The investors have done their job!
After years of stimulating the economy, it looks like investment buyers might be leaving the Inland Empire housing market for now. Of course they will always be around, but with home prices rising, they have done their job of stimulating the Inland Empire’s housing market. Without the constant buying, flipping, selling involved, we might have never recovered. Cash sales accounted for 24% of all single-family home sales in Riverside and San Bernardino counties during August, down four percent year-over-year, according to data released Thursday by Irvine-based CoreLogic. Having a quarter of all sales being cash sales is a large number of cash sales.
To make it simple for the purpose of this blog, cash sales reflect the level of investment buying – meaning someone who buys a home to sell it without intending to live there – because investment buyers are usually the only people who can afford to pay cash for a home. So these homes are bought cash for several reasons. One would be relatives living in the home, another would be to fix the house up and sell it, the other most common reason would be to fix it up and then rent it out to qualified renters. In any of those situations it helps stimulate the economy by having consumers living in a home that would not have otherwise been occupied.
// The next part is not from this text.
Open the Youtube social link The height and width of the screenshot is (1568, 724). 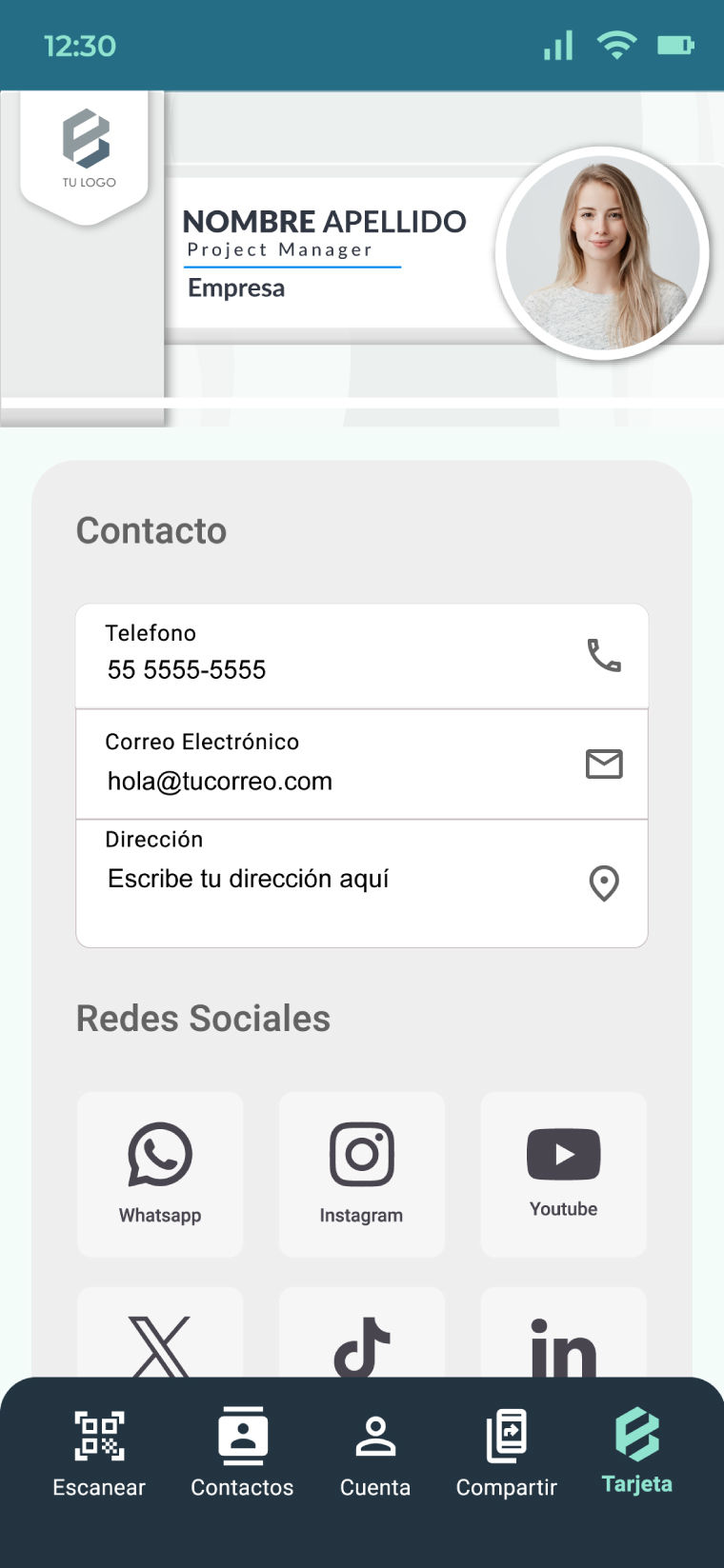(x=564, y=1173)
The local stores, schools, churches, all become patronized by these people.
Some economists blame investment buyers for artificially driving up the price of homes, which in turn helped contribute to the recession that began in 2008. I don’t see this as being anywhere near the reason that we had such a hard time. Investors were certainly not the reason for this. The reason we had such problems were the banks, not the buying investors, becoming greedy and using unsavory tactics to give out loans. In the long run, they were the ones who paid the price. It wasn’t the cash investors, it was the loaners!
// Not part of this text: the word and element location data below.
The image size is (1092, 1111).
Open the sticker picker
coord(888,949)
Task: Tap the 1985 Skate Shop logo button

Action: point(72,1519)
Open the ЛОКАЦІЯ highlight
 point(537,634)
Nationally, cash sales made up 32% all home sales in August, down from 35% in August 2014, CoreLogic reported. This may be because in most parts of the nation, house prices are nowhere near as high as they are in California. Our medians are much higher. Cash sales reached their national peak in January 2011, when they made up 47 %of all home sales in the United States. Before the housing crisis, cash transactions typically accounted for about 25% of all U.S. home sales. At the current pace, cash transaction will likely be back to that level by the middle of 2017.
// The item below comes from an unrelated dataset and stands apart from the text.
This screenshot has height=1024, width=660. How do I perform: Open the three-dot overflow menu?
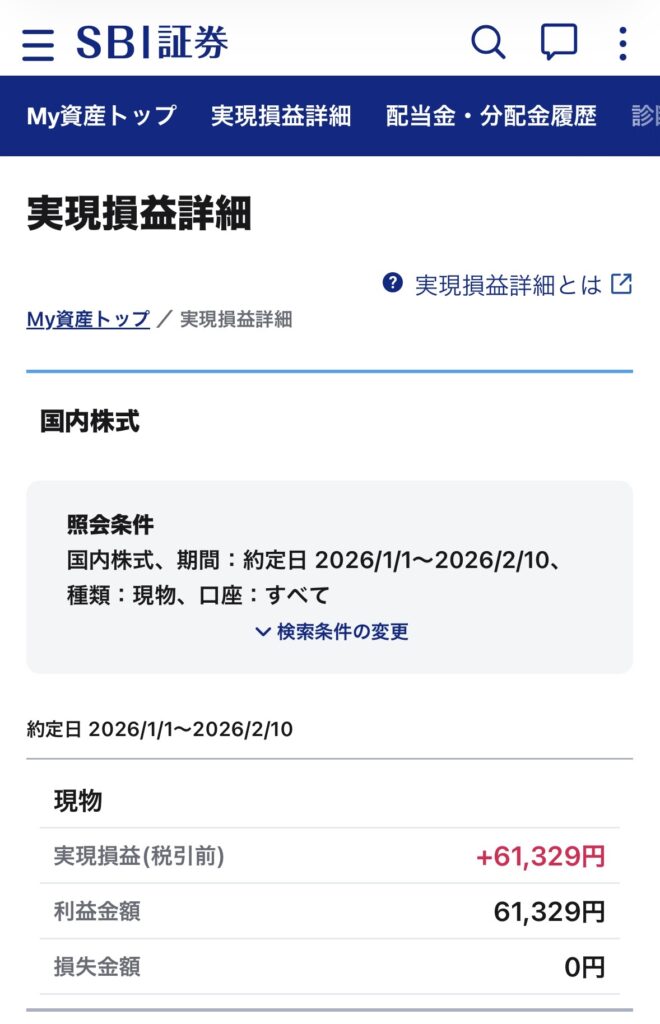pyautogui.click(x=622, y=43)
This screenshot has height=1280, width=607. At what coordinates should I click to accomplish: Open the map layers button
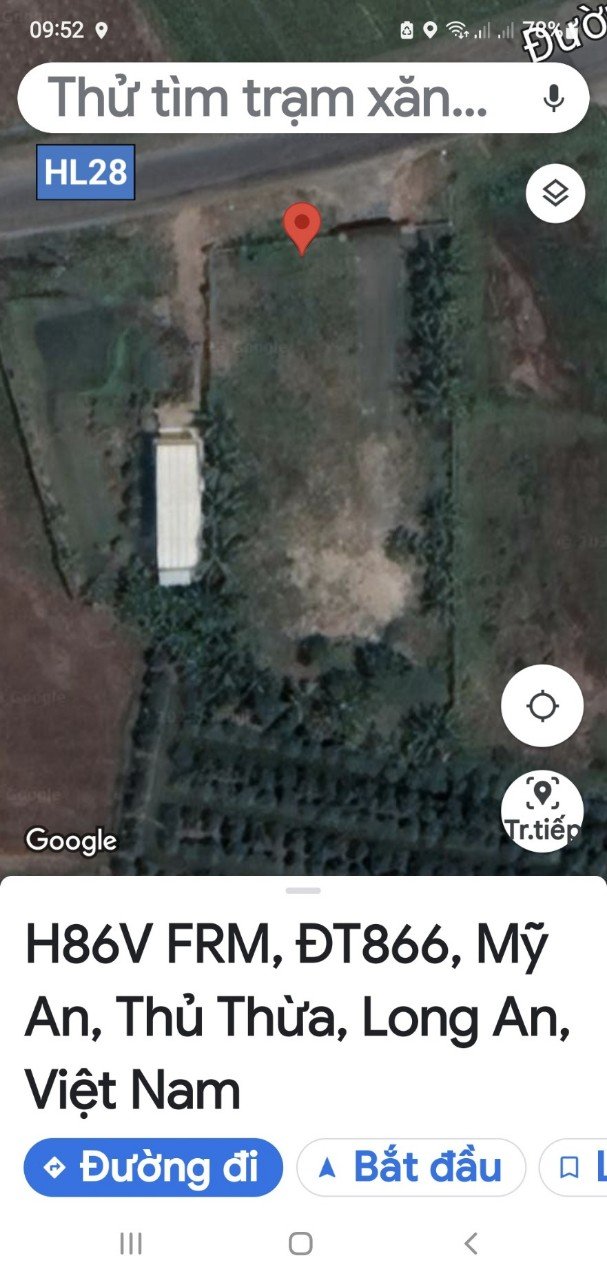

In conclusion, we need every aspect of the purchase of homes to stimulate the real estate business. All cylinders have to be firing simultaneously. We need people selling homes, we need people buying homes, we need banks loaning money, and we need investors spending cash. Investors are an important and integral part of this market and we should certainly appreciate them. Maybe we should even think about becoming an investor ourselves. It isn’t very often that patience can pay off handsomely in real estate.